View Full Version : In a group GTD ??
09-13-2003, 01:41 PM
I wonder have any of you tried to set up your office staff Lets say 4 people with the GTD system all at once,I mean showing them how to set up all the GTD system as a group teaching compared to one on one??Any feed back would be nice!!
09-17-2003, 09:29 AM
Have you seen?
10-16-2008, 08:31 AM
[QUOTE=Andre;15979]I wonder have any of you tried to set up your office staff Lets say 4 people with the GTD system all at once,I mean showing them how to set up all the GTD system as a group teaching compared to one on one??Any feed back would be nice!!
I want to revisit this earlier question and ask does anyone have process, program or even an outline to use with implementing GTD with personnel in the office at the director level?
Thanks, AB (university administrator)
10-16-2008, 08:48 AM
First of all, you as a group leader must be fully commited and emphasize it every day. Otherwise there is no way that an entire group will practice GTD.
And even then, probably some members' productivity will drop, since GTD is not for everyone.
10-16-2008, 09:18 AM
I predict you'll get pushback. Unless the group project is learning GTD, there's a built-in resistance to adopting externally imposed methodologies. It would probably be more productive to hold people accountable for deliverables with public Project and Waiting For lists while only offering further GTD advice when asked.
10-17-2008, 06:13 AM
I haven't done this, but if I did I'd present GTD as a useful collection of habits. Don't pressure folks to implement the entire system.
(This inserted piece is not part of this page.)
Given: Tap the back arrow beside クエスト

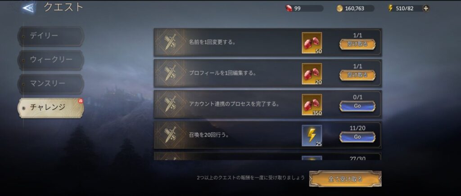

However, you can use external requirements to remind folks of GTD processes. If someone forgets about a project that's in somebody else's court, you can ask, "Did you have that on a Waiting For list?"
GTD can become a common language--people won't implement every part, but they'll know it's available, and will pick it up once they experience sufficient pain.
10-17-2008, 07:19 AM
What everyone has said so far, with this also: You can regularly ask in meetings, when a proposed or current effort is under discussion, "What's the next action?" Repeated use of this term gets it into everyone's head and vocabulary, as well as habits, and eases the way toward a wider use of GTD.
10-17-2008, 09:41 AM
IMO, it's more productive to hold people accountable for results, and let them figure out how to achieve those results. That's especially true for senior people, since they'll already have a set of personal best practices that (more or less) work.
As the threads in this forum shows, everyone has a slightly different approach to GTD, prefers different tools, etc. Sure, make the tools available, make training available, model the behavior you would like to see. But the bottom line is results.